Reviews

The Lover and The Collection

The Shakespeare Theatre Company delves into Pinter’s world.

Lisa Dwan as Stella and Patrick Kennedy as James in a scene from The Collection, directed by Michael Kahn, at Shakespeare Theatre Company.
Lisa Dwan as Stella and Patrick Kennedy as James in a scene from The Collection, directed by Michael Kahn, at Shakespeare Theatre Company.
(© Carol Rosegg)

The Shakespeare Theatre Company is giving new life to two of Harold Pinter's early plays: The Lover, written in 1962, and The Collection, written in 1961, in this double-bill production. Precisely acted and intelligently directed by Michael Kahn, the plays show how Pinter created a unique, non-naturalistic style in order to write about relationships between men and women and men and men.

The Lover is set in the 1960s in a suburb of London. It begins with a quick scene between a husband, Richard, and wife, Sarah, in which he asks if her lover is coming that day. She replies in the affirmative. He leaves for work. Sarah spends the day readying herself for her lover. She puts on a form-fitting dress and high heels and practices undulating moves, making even the simple act of sitting on a couch look like a sexual invitation. When her lover (whom she calls Max) does arrive, he is, in fact, Richard, playing a character. As part of their role-playing game, they discuss how her husband and his wife can stand the fact that their spouses have lovers. They invent facts, teasing each other with details about those lovers. Finally, Richard says he wants to stop the pretended infidelity, but Sarah objects and Richard resumes his role as Max.

Patrick Kennedy is excellent as Richard, a buttoned-up London businessman who becomes his antithesis, a casually dressed, bongo-playing, sexually predatory male, when visiting Sarah as "Max." Kennedy plays both roles to perfection.
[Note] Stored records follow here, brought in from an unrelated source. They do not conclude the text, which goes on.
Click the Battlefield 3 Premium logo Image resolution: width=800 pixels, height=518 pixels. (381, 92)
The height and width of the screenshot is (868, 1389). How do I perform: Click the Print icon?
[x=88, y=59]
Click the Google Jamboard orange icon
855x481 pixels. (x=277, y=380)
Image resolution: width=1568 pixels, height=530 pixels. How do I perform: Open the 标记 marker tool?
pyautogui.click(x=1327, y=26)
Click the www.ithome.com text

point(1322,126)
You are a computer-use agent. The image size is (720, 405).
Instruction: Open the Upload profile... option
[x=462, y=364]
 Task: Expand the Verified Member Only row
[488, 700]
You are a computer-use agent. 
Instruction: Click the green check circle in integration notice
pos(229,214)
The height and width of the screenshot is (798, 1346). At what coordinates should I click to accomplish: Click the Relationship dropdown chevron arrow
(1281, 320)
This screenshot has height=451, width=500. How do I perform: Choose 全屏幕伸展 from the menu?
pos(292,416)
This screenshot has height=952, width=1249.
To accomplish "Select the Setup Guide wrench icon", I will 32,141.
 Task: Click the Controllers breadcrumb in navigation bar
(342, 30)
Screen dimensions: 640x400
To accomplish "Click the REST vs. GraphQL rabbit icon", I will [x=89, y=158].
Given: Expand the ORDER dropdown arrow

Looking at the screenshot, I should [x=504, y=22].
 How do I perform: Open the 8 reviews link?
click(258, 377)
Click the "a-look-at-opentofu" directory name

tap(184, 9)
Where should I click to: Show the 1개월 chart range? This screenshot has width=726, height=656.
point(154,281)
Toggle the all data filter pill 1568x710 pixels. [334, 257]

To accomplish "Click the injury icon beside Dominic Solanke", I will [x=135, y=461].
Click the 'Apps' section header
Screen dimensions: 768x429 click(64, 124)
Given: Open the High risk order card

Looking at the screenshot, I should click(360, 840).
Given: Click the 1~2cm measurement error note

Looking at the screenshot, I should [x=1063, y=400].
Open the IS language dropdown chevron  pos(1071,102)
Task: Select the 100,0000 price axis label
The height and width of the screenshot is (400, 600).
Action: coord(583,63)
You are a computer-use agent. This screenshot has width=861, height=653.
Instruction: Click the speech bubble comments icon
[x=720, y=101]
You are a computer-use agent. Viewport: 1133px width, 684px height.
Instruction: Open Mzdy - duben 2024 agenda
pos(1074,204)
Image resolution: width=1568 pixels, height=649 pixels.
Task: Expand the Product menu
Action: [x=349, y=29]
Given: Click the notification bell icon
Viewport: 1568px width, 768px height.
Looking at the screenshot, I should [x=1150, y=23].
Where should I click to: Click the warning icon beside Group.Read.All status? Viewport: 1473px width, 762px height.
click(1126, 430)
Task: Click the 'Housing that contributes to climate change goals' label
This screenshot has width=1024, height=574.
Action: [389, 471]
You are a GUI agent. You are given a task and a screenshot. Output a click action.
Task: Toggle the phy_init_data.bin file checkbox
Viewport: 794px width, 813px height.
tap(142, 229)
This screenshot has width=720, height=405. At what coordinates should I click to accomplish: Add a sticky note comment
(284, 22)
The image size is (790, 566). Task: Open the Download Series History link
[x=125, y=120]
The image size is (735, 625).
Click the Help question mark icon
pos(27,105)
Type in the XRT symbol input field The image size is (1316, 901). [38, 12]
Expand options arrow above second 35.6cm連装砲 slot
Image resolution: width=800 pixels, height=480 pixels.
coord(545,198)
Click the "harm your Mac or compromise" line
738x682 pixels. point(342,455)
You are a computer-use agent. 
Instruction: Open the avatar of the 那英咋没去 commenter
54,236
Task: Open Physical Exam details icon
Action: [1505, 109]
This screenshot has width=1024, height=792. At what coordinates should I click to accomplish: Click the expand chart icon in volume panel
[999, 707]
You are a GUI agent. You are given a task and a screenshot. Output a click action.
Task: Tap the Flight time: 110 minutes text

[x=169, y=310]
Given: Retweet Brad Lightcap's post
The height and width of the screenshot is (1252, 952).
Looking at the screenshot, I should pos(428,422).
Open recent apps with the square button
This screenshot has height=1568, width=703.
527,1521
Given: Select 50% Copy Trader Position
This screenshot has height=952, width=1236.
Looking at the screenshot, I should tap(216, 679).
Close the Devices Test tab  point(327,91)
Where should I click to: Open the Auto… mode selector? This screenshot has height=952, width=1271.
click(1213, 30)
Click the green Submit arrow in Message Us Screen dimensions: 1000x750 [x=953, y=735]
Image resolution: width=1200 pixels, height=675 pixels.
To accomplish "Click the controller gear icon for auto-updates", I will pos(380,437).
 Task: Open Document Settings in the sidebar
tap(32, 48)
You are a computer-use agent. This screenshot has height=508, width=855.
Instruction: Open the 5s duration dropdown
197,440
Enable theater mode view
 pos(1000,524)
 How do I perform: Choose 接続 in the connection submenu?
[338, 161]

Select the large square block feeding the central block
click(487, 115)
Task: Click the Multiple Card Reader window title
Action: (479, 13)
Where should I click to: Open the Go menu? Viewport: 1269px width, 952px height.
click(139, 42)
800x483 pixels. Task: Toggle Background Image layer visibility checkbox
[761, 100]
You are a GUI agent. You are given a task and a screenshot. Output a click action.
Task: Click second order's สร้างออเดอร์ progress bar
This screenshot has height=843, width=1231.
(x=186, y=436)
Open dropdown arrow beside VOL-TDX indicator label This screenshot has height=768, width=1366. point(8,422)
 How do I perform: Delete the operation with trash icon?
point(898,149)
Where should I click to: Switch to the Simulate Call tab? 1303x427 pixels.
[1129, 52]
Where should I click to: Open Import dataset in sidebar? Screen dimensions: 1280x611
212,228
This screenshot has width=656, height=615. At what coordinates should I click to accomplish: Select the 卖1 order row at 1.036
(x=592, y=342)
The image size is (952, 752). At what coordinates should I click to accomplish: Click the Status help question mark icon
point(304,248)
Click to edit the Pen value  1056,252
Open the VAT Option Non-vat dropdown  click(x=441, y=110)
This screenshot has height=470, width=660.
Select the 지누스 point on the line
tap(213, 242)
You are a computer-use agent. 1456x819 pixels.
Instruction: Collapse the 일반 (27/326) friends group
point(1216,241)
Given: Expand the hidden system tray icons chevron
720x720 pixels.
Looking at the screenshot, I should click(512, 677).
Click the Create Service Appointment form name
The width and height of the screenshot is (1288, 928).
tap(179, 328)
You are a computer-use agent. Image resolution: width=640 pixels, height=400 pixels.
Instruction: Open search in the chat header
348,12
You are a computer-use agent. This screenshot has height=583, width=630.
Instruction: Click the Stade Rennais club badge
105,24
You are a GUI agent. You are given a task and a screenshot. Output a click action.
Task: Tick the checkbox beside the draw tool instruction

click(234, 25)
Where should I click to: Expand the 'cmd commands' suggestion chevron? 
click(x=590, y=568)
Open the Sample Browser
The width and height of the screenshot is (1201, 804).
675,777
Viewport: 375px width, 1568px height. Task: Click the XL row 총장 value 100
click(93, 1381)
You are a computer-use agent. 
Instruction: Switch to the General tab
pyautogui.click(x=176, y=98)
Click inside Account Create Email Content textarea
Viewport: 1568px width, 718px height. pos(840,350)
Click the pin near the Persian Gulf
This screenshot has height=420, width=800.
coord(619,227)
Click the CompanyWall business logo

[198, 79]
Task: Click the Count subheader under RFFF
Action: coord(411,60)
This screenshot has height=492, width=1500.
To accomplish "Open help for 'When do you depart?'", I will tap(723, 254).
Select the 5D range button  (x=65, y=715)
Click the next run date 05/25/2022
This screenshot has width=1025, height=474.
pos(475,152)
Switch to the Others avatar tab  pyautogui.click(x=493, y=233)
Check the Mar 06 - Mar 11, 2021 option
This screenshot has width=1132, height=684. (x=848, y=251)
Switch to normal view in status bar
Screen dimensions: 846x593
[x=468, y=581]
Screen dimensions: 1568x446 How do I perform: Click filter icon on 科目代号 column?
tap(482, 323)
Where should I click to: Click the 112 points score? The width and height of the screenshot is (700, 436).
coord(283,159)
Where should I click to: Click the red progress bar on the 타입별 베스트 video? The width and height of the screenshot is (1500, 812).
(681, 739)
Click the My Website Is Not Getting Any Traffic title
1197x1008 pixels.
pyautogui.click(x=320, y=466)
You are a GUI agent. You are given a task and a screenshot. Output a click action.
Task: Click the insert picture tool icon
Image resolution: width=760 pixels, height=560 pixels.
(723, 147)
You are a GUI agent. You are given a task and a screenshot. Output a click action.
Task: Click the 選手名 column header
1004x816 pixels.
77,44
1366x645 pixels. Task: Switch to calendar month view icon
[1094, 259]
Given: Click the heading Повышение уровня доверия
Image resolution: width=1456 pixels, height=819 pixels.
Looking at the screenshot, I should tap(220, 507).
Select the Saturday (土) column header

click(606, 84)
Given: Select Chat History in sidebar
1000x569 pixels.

Lisa Dwan is equally compelling as Sarah. The scene where she prepares for the arrival of her lover — especially the exaggerated motions she goes through to sit — provide the most memorable comedic moments in the play.

The Collection features four characters: James and his wife, Stella, a dressmaker, both in their 30s; Harry, a high-end antiques dealer in his 40s; and his companion Bill, a dressmaker in his 20s. Early on in the play, James confronts Bill, claiming that his wife has confessed that she had a one-night stand with Bill when they were at a dressmakers' convention out of town. At first Bill denies everything, but slowly his version of events changes. Ultimately, he says he and Stella sat in the lounge of their hotel and talked for two hours about what they would do when they got to Stella's room.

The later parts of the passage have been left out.